On August 15, 1979, after a two-year absence from the music scene (brought about by the unexpected death of Robert Plant’s son Karac in 1977), Led Zeppelin returned with the release of their eighth studio album, In Through The Out Door, so named because Jimmy Page said “That’s the hardest way to get back in.”
The album was recorded near the end of 1978 at ABBA’s Polar Music studio in Stockholm and is musically dominated by John Paul Jones, who wrote six of the seven tracks. The album went to #1 in the UK in the first week and #1 in the US in the second week. It also instantly topped the charts in Japan, Australia, New Zealand and Canada. It sold over 2 million copies in the first 10 days of its release and generated massive store traffic in the US, as it was heralded as a savior to the then-lagging record industry here. The sales were so good that it resulted in Zep’s entire catalog (9 albums) climbing back into the Billboard top 200 during the weeks of Oct 27 and Nov 3. This topped the previous record for most albums on the chart, which was set in 1975 by… Led Zeppelin.

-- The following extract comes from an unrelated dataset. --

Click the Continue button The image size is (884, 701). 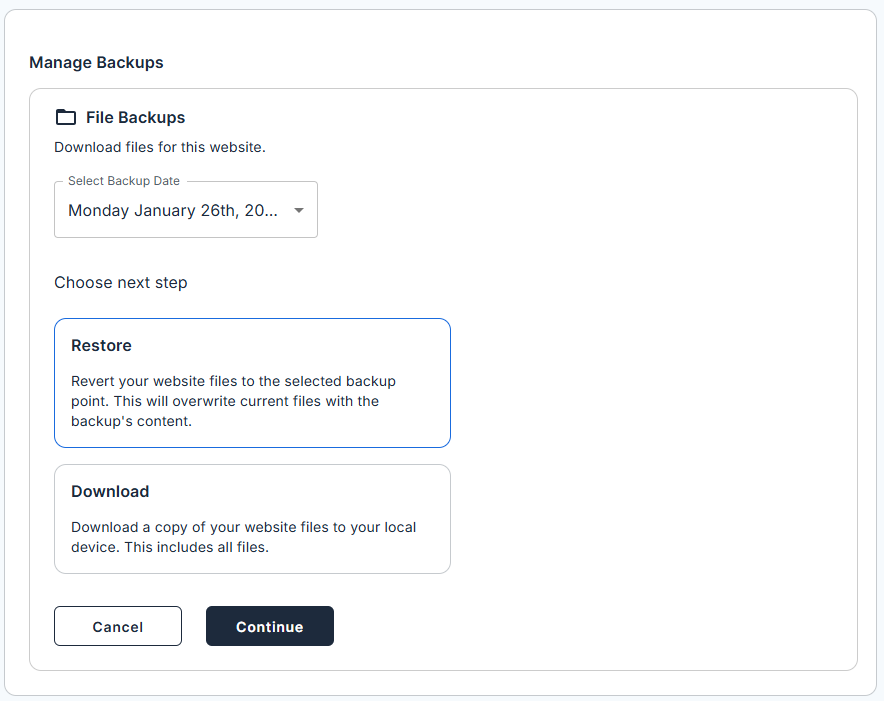[x=269, y=626]
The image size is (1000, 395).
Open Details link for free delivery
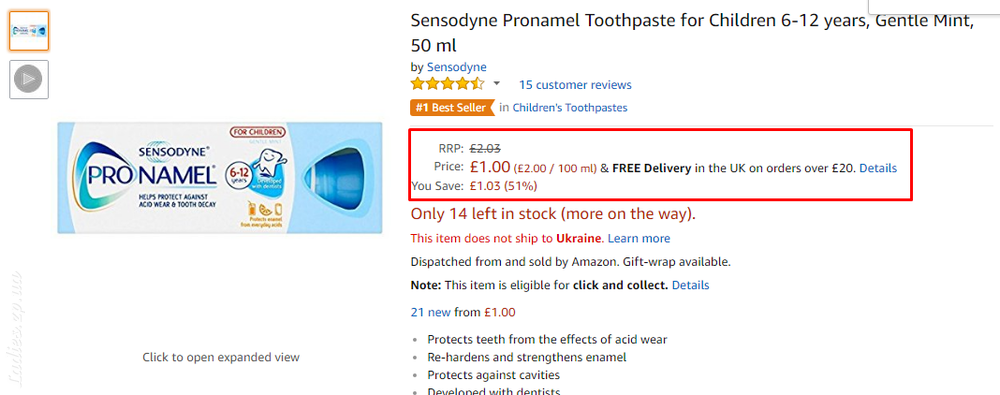point(878,168)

The jacket was designed by Hipgnosis (best known for their work on Pink Floyd’s Dark Side of the Moon LP cover), and was originally issued in six different cover variations; each side of each cover variation was a view perspective of each of six people in a bar scene. The actual bar, based on the Old Absinthe House in New Orleans, was built on a sound stage at Shepperton film studios in London for the cover shoot. The six cover variations are labeled A through F, and the letter for each is printed in white on the spine, at the far left. Additionally, there is a “wiped” spot of color on each sepia-toned front cover photo. This is a reference to the little-known fact that if you wipe the black & white inner sleeve with a damp cloth, it will permanently turn to color (original issues only; reissues do not change color).
The original album (and some early reissues) came inserted in a brown paper bag. This was band manager Peter Grant’s idea, so that no buyer would know which cover variation he was getting. The printing on the original issue bags is dark purple (almost black), and the printing on the reissue bags is light purple (almost pastel). It also proved that you could stuff a Zeppelin album into a brown paper sack and it would STILL sell. Later reissues omitted the bag and have a barcode on the back cover of the sepia jacket.

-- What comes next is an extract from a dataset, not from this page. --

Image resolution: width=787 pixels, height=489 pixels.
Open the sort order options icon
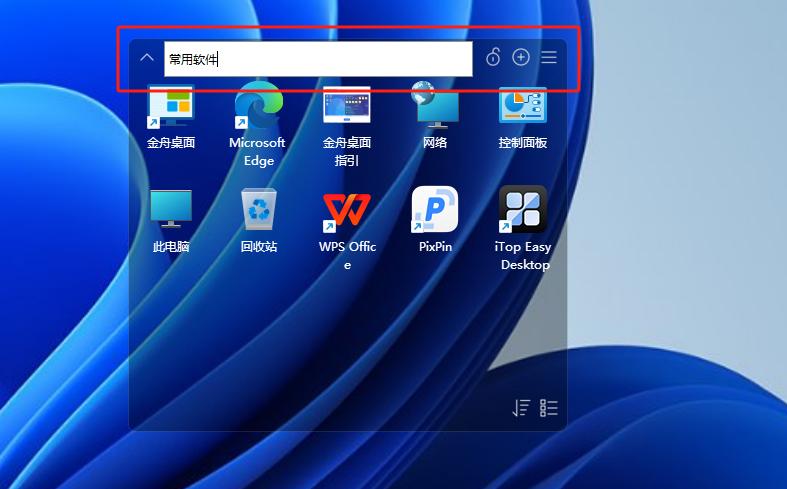click(521, 408)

The six people in the bar are watching a man burning a “Dear John” letter he’s just received, and each of the sleeve images is a viewpoint from one of the six watcher’s perspectives. The six watchers are a heavy-set man in the main doorway, a blonde woman next to the bar, the bartender, an African-American woman laughing at the end of the bar, the piano player, and a brunette woman next to the jukebox.
The front of sleeve A is the view of the man at the door. The back is the view of the African-American woman laughing. The brunette by the jukebox is the only watcher not visible in this combination.
The front of sleeve B is a view of the blonde, and the back is from view of the piano player. All six watchers can be seen in this combination.
The front of sleeve C is the bartender’s view (notice we are moving clockwise around the bar), and the back is view of the brunette by the jukebox. Only three watchers are visible in this combination.
The front of sleeve D is the view of the African-American woman, the back is the view of the man at the door (which should therefore look the same as the front of sleeve A). Again, as per sleeve A, the brunette by the jukebox is not visible.
The front of sleeve E is now from the piano player’s view, while the back is view of the blonde (so, in theory, the same as the front of sleeve B). All six watchers are visible here.
The front of sleeve F has now moved around to the brunette by the jukebox and the back has once again come around to the view of the bartender (which is the same as the front of C). Only three watchers are visible in this combination.
An interesting concept. Hipgnosis artist Storm Thorgerson recalls in his book Eye of the Storm: “The sepia quality was meant to evoke a non-specific past and to allow the brushstroke across the middle to be better rendered in color and so make a contrast. This same brushstroke was like the swish of a wiper across a wet windshield, like a lick of fresh paint across a faded surface, a new look to an old scene, which was what Led Zeppelin told us about their album; a lick of fresh paint, as per Led Zeppelin, and the music on this album… It somehow grew in proportion and became six viewpoints of the same man in the bar, seen by the six other characters”.